The US giant General Electric Co first proposed the idea of doing R&D in emerging economies for the global market in 2009, and its medical offshoot GE Healthcare first tested the water in China.
GE Healthcare's imaging market leader, the Brivo CT series, was developed in China in 2010, its small size and affordable price aimed primarily at China's county-level hospitals.
Now, besides meeting demand from China's grassroots medical institutes, 70 percent of GE Brivos, with an average unit price of $15,000, are being exported to markets including developed economies such as the United States and Japan.
Dai Ying, chief technology officer at GE Healthcare China, said that due to the economic slowdown and public concerns about medical costs, governments and medical institutes in developed economies are paying much greater attention to medical cost reduction.
"Their focus is on quality and high efficiency, making products developed for China's grassroots market also suitable for Western clients," he said.
According to Ohnesorge, the needs in China are fast becoming those of other markets, even Europe.
"Advanced technology with affordable costs, what we call accessible innovation, has really triggered our global strategy.
"Easy-to-use, high throughput, high quality, advanced medical imaging - that's something particularly needed in the county-level hospitals in China, but also of importance in medium-sized hospitals in Asia, in Europe, in South America, and even in Germany," he said.
Foreign giants now realize that China is no longer just an appealing manufacturing center.
Their facilities in the country can combine R&D and production, producing high-quality goods in large numbers, managed by highly-qualified local engineers and workers, Liu said.
GE Healthcare established its own innovation center in Chengdu in April - a $500 million investment which serves not only its customers in southwestern, northwestern and central China, but also its US and global network.
"Products developed in Chengdu feed into our global supply chain," said Rachel Duan, president and CEO of GE Healthcare China.
"We had said we are 'in China, for China'. Now we would like to say we are 'in China, for the world'."
GE has completed more than 100 major projects under that "developed in China for the world" umbrella, 10 of them for the medical care sector.
GE Healthcare China added around 200 engineers to its R&D team this year, bringing its total workforce to 1,200.
Cai from the chamber of commerce said that such investment by foreign companies in R&D in China is now acting as a stimulus to domestic players to upgrade their technology to enhance their chances of export success.
This growing commitment to R&D by multinationals has also helped cultivate a burgeoning community of homegrown, quality engineers with a global outlook and international working experience.
Cai said employee turnover within the industry is inevitable, but healthy, helping domestic medical equipment makers strengthen their R&D capabilities.
Shenzhen-based Mindray Medical International Ltd is now considered China's largest medical equipment manufacturer, and its exporter.
Set up in 1991 as a trading company, it is involved in importing medical equipment.
It now has 29 local sales and service offices in China, as well as sales and service subsidiaries in Amsterdam, Istanbul, London, Mexico City, Moscow, Mumbai, Sao Paulo, Seattle, Toronto and Vancouver, and its US offshoot is listed on the New York Stock Exchange.
With years of close connection with various international firms, the device maker realized that to sustain its long-term development, it needed to develop its own products, according to Liu Jie, its corporate operation officer.
The company had been focusing on locally tailored products since the late 1990s, with some success, and its knowledge of local demand and market needs was a valuable resource.
"Learning from international big names, we built our own R&D teams with talent from home and abroad and actively targeted overseas markets with our technology and highly flexible products, at affordable prices.

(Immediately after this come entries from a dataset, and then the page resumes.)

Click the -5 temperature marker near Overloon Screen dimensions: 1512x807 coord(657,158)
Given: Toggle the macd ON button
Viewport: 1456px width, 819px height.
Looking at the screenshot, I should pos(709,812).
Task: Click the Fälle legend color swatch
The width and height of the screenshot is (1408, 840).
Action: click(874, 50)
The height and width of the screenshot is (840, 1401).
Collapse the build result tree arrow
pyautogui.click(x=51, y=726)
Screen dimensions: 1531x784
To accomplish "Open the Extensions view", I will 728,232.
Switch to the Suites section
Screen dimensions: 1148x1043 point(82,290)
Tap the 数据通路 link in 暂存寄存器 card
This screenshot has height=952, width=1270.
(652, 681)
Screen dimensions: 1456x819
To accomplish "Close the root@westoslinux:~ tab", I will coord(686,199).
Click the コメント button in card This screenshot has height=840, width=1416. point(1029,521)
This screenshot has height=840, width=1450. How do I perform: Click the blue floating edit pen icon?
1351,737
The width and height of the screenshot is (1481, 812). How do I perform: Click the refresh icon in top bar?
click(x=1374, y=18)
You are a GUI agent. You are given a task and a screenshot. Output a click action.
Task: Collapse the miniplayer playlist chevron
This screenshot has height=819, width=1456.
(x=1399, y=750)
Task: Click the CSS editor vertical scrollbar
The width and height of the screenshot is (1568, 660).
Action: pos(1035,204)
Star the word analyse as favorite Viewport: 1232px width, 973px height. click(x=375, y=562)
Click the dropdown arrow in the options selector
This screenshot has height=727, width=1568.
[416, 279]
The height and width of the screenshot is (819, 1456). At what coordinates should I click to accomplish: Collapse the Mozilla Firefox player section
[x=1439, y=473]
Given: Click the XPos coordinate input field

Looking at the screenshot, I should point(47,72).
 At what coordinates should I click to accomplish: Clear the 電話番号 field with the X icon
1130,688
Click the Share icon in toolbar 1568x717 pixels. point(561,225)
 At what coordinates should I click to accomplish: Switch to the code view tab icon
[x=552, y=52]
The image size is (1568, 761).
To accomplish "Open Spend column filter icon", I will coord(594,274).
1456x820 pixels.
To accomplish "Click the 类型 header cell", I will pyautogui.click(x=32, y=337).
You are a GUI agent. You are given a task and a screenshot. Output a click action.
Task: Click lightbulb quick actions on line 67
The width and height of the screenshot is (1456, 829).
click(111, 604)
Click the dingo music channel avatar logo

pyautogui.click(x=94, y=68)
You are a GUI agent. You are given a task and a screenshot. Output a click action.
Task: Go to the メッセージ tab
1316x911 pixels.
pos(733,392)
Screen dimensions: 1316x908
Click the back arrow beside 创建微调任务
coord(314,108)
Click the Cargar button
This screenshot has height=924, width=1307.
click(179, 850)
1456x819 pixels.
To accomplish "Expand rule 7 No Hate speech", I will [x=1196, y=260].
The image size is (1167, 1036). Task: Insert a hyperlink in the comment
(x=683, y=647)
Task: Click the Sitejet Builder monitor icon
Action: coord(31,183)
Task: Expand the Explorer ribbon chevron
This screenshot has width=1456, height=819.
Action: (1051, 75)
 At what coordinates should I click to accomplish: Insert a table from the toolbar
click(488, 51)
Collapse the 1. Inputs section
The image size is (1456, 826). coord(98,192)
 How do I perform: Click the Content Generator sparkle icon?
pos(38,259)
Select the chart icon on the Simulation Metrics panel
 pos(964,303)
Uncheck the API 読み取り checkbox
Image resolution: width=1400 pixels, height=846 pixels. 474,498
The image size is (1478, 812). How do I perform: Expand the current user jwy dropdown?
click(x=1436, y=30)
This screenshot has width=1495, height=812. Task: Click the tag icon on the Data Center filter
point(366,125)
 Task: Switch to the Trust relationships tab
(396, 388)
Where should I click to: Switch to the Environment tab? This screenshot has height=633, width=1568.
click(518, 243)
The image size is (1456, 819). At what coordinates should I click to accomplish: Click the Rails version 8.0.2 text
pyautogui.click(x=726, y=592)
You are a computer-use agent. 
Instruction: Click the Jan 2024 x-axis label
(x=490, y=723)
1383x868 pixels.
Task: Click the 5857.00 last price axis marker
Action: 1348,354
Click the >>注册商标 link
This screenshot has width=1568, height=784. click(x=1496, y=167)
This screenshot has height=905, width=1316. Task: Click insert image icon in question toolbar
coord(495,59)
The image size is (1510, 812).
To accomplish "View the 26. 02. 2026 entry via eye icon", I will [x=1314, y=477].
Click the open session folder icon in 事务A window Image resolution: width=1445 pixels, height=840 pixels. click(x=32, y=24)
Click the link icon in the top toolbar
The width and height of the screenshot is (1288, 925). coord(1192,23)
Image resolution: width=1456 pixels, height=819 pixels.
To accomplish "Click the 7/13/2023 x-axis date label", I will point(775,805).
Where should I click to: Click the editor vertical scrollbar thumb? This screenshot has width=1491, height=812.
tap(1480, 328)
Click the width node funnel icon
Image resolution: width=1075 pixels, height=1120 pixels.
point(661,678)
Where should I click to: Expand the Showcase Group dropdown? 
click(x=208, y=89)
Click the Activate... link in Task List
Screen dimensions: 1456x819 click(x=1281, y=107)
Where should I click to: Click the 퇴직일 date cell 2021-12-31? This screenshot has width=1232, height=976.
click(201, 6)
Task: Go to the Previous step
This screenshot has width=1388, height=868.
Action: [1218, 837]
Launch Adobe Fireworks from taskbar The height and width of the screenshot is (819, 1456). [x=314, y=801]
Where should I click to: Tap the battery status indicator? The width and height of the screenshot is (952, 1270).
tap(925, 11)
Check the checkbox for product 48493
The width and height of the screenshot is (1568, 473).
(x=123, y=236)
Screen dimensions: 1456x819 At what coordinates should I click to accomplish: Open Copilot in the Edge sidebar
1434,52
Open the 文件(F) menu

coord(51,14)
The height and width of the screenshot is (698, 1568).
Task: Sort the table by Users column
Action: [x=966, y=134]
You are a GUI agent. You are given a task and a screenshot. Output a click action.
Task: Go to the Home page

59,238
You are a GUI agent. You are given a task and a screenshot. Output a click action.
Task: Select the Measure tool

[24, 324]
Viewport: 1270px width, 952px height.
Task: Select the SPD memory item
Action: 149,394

It was a formula that worked," Liu said.
So far, more than half of Mindray's revenues come from overseas, as it exports products to more than 190 countries and regions.
The company's sales revenue hit $880 million last year, a 25 percent year-on-year increase, according to the company's financial report.
It has nearly 1,550 R&D employees, accounting for around one-third of its workforce.
Its engineers work across six R&D facilities in cities around the world, including Shenzhen, Beijing, Nanjing, Seattle and Stockholm.
"We are doing R&D in and outside China, in a bid to meet the needs of our home market and sell products globally," Liu said.
Ohnesorge of Siemens has the same message for his customers around the world, and said more companies are starting to adapt a similar approach.
"In China, we truly create rather than just make," he said.
"We do development here based on our global business, for our global customers."